Proper Behaviour

By Rabbi Chaim Chazzan

 

A group of people bought condos in a building and share ownership of the hallways. The owner of the only apartment on the top floor wishes to extend his apartment by closing in the hallway, and claims that the other residents will lose nothing for that space is only used to enter his apartment. Some of the other residents refuse to give consent. Must the owner of the top floor apartment take their objection into consideration?

 

One who lived in another’s property, without the owner’s permission, is exempt from paying when the said property is not usually rented out. Although by doing so, the squatter has saved himself from paying rent for the time he resided in the other’s property, we say “zeh nehneh” – the squatter benefited – “vezeh lo chaser” –  the owner lost nothing, and the squatter is therefore exempt[1].

Many rishonim[2] hold that this exemption applies only after the fact, but regarding a current situation, the owner may refuse to allow the squatter to live in his property even if he will lose nothing. If the squatter then ignores the protest of the owner, he would be obligated to pay.

However, other rishonim[3] hold that Beis Din can force the owner to allow the squatter to live there for free in a case where the owner could not rent out the property even had he wanted to, based on the principle that we force a person not to behave like the people of Sedom (where they would refuse to assist others even at no cost to them).

Practically, poskim[4] rule that since it is an unresolved dispute, we are unable to obligate one to allow another to use his property, for he can say, “I hold like the first opinion which says that an owner cannot be forced (‘kim li’).”

Moreover, even according to the second opinion, we can only force the owner to allow another to use the property, but it would never be permissible for the squatter to build on the property. For even though the owner is unable to use it, we cannot force him to completely forfeit his property[5].

In the case of the penthouse top floor apartment, it would follow that the owner cannot evoke the principle of ‘kofin al middas Sedom’ to force the other residents to agree to his extension, since (1) the issue is an unresolved debate and (2) because the extension results in the others being deprived of their property.

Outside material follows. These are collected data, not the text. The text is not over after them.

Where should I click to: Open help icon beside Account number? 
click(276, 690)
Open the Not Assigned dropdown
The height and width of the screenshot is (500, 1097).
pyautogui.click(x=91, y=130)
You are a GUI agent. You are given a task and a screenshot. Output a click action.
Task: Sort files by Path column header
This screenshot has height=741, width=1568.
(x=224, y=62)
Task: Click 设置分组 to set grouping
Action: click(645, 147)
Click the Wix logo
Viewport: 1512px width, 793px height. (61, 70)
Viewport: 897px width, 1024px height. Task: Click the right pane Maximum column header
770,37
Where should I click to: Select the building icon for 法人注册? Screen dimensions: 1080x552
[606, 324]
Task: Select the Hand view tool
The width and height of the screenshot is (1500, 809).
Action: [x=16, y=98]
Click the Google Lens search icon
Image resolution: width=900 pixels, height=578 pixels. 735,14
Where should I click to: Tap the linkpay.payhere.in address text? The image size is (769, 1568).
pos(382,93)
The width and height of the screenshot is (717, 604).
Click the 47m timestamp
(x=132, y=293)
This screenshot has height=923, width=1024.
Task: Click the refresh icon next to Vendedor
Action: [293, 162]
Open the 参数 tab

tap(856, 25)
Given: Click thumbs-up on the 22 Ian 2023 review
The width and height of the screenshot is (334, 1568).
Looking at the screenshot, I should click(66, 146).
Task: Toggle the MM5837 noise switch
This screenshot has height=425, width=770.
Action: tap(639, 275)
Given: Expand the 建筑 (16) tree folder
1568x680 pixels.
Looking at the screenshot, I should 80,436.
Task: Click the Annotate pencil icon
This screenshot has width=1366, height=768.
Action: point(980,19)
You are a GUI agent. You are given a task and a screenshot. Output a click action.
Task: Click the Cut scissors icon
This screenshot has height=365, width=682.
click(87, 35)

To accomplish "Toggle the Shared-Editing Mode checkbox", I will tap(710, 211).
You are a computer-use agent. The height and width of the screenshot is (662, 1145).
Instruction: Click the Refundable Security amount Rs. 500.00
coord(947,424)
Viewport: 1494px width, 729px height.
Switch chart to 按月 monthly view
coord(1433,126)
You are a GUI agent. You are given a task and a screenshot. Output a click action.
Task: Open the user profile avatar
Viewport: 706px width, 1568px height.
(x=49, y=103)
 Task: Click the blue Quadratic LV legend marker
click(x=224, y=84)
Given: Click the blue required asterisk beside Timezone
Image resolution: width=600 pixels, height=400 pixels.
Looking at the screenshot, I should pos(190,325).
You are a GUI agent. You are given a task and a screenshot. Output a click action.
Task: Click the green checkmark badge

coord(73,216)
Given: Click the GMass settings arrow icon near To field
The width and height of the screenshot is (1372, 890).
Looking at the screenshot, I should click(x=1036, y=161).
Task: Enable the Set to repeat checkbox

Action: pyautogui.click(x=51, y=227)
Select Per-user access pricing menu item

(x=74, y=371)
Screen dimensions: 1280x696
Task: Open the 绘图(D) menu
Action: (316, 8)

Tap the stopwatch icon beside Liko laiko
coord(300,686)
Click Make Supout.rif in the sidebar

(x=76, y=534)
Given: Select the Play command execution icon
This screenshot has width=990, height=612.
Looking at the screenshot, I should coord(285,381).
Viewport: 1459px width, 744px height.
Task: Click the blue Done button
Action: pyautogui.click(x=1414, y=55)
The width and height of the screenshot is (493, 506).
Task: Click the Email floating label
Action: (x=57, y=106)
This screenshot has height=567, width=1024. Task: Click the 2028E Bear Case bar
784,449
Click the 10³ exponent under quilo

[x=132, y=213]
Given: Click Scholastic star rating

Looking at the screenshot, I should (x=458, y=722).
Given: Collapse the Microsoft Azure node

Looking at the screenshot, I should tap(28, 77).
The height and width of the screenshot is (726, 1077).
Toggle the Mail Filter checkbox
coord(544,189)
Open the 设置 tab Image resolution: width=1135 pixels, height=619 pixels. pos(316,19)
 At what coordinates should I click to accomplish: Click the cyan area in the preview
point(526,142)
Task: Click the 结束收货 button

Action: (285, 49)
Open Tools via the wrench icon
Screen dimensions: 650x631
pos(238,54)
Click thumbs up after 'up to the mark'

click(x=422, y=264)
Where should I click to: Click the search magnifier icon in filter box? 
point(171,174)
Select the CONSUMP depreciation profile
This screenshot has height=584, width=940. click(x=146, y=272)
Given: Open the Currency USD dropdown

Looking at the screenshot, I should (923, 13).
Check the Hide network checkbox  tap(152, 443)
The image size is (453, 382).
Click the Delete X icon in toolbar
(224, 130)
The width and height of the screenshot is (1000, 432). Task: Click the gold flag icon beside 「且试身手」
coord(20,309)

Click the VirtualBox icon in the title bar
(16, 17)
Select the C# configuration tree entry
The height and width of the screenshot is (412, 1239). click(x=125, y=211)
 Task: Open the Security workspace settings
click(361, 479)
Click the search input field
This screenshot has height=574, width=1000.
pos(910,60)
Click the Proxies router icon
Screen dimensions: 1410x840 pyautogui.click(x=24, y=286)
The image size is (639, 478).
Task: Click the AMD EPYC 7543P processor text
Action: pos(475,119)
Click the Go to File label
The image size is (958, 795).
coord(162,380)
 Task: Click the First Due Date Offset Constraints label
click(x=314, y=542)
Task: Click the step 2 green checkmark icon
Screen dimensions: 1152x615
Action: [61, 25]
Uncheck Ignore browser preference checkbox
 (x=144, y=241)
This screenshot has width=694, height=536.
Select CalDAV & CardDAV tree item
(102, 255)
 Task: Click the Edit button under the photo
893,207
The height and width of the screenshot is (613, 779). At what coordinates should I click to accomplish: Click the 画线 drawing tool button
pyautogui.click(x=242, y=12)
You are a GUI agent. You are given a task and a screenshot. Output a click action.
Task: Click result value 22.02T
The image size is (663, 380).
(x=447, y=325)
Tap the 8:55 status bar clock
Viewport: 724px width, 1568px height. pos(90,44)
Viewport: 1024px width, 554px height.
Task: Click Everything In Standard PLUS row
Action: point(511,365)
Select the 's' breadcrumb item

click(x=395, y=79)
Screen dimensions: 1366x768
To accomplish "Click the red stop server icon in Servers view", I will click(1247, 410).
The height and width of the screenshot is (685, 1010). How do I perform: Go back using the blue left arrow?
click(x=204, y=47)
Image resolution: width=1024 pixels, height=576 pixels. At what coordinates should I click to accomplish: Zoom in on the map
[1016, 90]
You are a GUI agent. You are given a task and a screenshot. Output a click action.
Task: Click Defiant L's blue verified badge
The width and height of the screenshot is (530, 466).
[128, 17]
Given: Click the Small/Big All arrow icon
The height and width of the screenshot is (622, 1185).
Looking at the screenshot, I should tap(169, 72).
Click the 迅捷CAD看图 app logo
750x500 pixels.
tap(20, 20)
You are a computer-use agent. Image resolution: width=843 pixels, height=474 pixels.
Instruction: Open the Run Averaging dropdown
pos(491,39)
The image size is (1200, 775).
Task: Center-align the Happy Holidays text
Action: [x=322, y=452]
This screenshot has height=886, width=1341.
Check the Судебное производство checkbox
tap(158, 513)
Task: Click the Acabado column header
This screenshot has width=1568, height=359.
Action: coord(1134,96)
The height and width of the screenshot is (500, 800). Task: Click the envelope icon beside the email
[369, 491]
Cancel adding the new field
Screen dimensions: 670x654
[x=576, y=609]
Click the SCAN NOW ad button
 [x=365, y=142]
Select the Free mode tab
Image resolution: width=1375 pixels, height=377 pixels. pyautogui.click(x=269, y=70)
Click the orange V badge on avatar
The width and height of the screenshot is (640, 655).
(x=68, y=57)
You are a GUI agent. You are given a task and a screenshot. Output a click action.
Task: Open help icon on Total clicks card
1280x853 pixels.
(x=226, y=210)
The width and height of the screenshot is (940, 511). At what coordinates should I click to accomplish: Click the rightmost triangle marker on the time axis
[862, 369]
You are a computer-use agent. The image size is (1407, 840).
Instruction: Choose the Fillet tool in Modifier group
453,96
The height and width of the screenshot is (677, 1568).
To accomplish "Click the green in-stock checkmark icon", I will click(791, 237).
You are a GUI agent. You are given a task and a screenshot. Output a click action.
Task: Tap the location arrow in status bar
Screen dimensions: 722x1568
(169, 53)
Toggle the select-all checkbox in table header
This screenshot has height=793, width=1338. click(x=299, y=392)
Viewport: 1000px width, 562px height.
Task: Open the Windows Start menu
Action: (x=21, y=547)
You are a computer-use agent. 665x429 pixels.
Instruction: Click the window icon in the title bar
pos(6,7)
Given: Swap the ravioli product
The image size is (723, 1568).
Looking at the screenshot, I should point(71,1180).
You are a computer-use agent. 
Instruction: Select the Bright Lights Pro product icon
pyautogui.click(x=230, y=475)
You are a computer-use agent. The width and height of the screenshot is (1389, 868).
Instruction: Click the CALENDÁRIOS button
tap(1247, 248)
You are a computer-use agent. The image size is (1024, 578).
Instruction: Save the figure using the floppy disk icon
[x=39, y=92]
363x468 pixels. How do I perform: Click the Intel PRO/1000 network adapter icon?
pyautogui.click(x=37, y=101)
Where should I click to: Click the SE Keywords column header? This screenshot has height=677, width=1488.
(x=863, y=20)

However, some batei dinim[6] do force neighbors to agree in such circumstances. Perhaps their reasoning is that they see shared property as being there for the benefit of the residents. If for whatever reason the builder did not utilize a particular space, and later it becomes possible to take advantage of that space (for all the residents or for one of them), no claim can stop it from being used[7].

 

Reprinted with permission from  Lmaan Yishmeu – a project of Mercaz Anash. To see more articles visit Mercazanash.com


[1] ב”ק כ ע”א ואילך וברש”י ותוס’. חו”מ סי’ שסג ס”ו.

[2] תוס’ ב”ב יב ע”ב ד”ה כגון ובב”ק שם ד”ה הא מתהנית, נמו”י ב”ק דף ח’ ע”ב מדפי הרי”ף בשם הרא”ה, וכמותם פסק המחבר שם.

[3] מרדכי ב”ק סי’ טז בשם יש מפרשים וכמותם פסק הרמ”א שם.

[4] עמק המשפט שכנים סי’ א סעי’ יח בשם שו”ת מהרש”ם ח”ב סי’ קנג.

[5] ספר משכן שלום שכנים פ”ו ענף ב סעי’ יט.

[6] כן מביא בשו”ת שבט הלוי ח”ח סי’ רצט ולא מצא להם טעם ברור.

[7] כן ביאר בספר משכן שלום הנ”ל פ”ו ענף ו’ במילואים סעי’ ס.